9. A Sexy Cat — This just really tells the world that you put zero effort into your costume. This goes for all sexy animal costumes. (Note: -10 points if you go around pointing at your mouse ears quoting Karen from Mean Girls.)

8. A Sexy Police Officer — I want you to think back to every time you’ve ever been pulled over by a cop. Have they ever once in your life been sexy? That’s what I thought.

7. An athlete who plays the same sport you play in real life — “Oh, you play tennis so you dressed up as Roger Federer, how fun and original!” said no one ever.

6. Anything that involves a sombrero and a poncho — Forget the fact that this costume is offensive and stereotypical, and remember that it will almost certainly involve you taking way too many tequila shots and yelling whatever nonsensical phrases you remember from high school Spanish. Really, no one wants to see that. This is not Cinco de Mayo.

5. Any kind of sexy schoolgirl/cheerleader/teacher/secretary — I lump these costumes together not only because they are feminist abominations that make we weep for the state of my gender, but more importantly, because Halloween should not involve you dressing up in something that could be easily found on “adult” film sets. If you are not actively back-up dancing in a Britney Spears video, then you should never be caught dead in any of these outfits.

jim office

4. Anything Jim from The Office ever wore in the Halloween specials — It was funny five years ago but it’s not old enough yet to be retro/ironic funny.  I always thought Michael had the better costumes anyway.

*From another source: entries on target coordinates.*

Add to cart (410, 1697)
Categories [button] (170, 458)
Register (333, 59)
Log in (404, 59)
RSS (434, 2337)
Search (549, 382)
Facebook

3. A pimp — I think most actual pimps now are middle-aged ladies and they’re mostly called Madams so not only is this costume unoriginal, it’s just plain wrong.

2. A sexy nun/priest — I actually think this costume is less funny because we go to BC. Yes, I understand it’s ironic and funny because you’re wearing a sexy nun dress (that’s an oxymoron if I’ve ever heard one), but I’m still not laughing.

1. A deposed dictator and/or Nazi — You would think this would be really funny, but take it from me, it is not. During my senior year of high school, my friends and I decided it would be a great idea to dress up as sexy dictators from history; not only did no one get it but we were also suspended for “insensitivity”, so it was pretty much a lose-lose. If you need further evidence of what a terrible idea this is, just google “Prince Harry Nazi costume”.